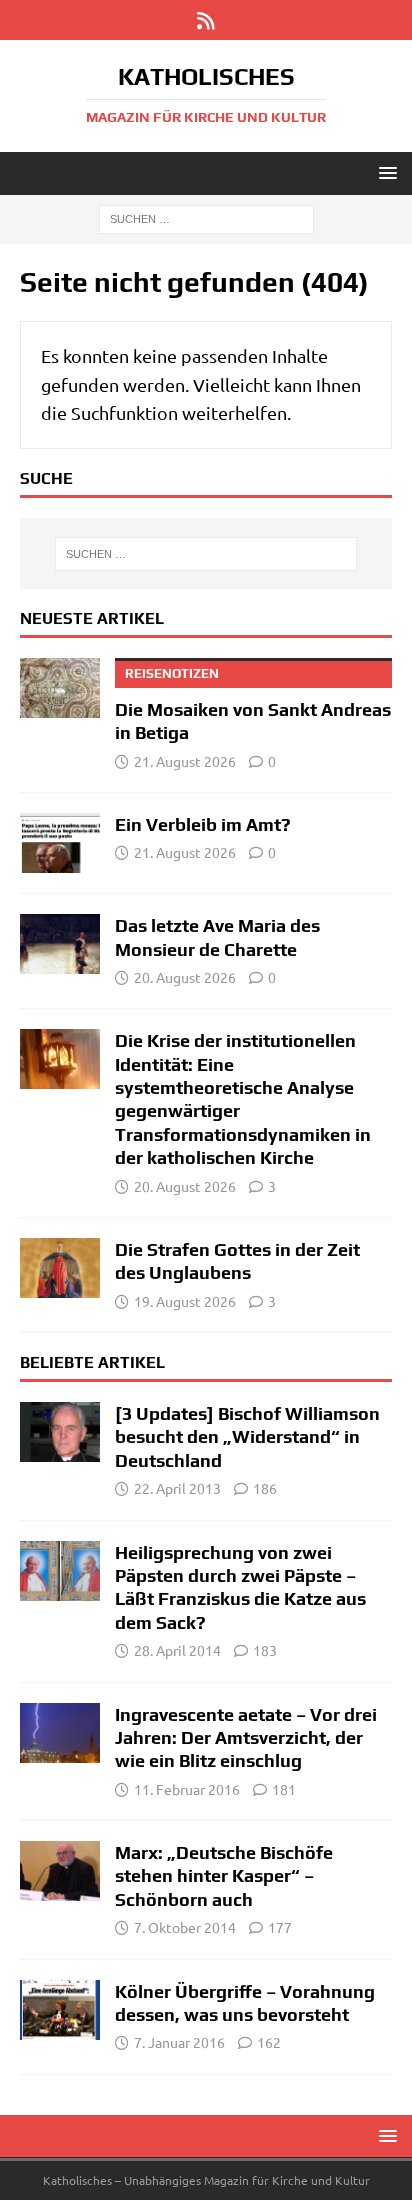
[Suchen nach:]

...

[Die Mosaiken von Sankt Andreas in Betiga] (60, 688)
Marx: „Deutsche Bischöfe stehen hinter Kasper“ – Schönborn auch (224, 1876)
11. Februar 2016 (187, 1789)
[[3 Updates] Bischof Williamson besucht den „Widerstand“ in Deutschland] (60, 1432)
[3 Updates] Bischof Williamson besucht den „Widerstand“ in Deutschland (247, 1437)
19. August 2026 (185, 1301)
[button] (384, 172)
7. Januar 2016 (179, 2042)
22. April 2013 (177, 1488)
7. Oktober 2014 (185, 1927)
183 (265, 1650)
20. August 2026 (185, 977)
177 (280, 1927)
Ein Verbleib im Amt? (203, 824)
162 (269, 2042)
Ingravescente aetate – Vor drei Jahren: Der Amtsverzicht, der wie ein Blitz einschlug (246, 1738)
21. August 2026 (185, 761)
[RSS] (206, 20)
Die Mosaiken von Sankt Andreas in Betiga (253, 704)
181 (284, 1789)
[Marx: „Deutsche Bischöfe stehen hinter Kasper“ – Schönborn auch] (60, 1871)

==

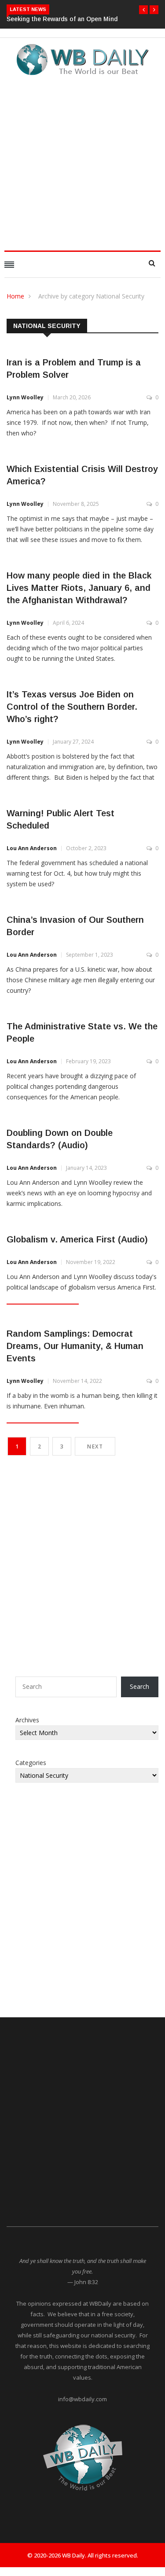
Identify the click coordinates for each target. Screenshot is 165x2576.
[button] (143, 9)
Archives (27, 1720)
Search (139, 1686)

> _WHAT IS NEEDED_
Print again the lines of the entries above that fall between the line holding "[RSS] (206, 20)" and the line holding "[Marx: „Deutsche Bischöfe", inclusive, exactly as they stand.

> _REPLY_
[RSS] (206, 20)
Die Mosaiken von Sankt Andreas in Betiga (253, 704)
181 (284, 1789)
[Marx: „Deutsche Bischöfe stehen hinter Kasper“ – Schönborn auch] (60, 1871)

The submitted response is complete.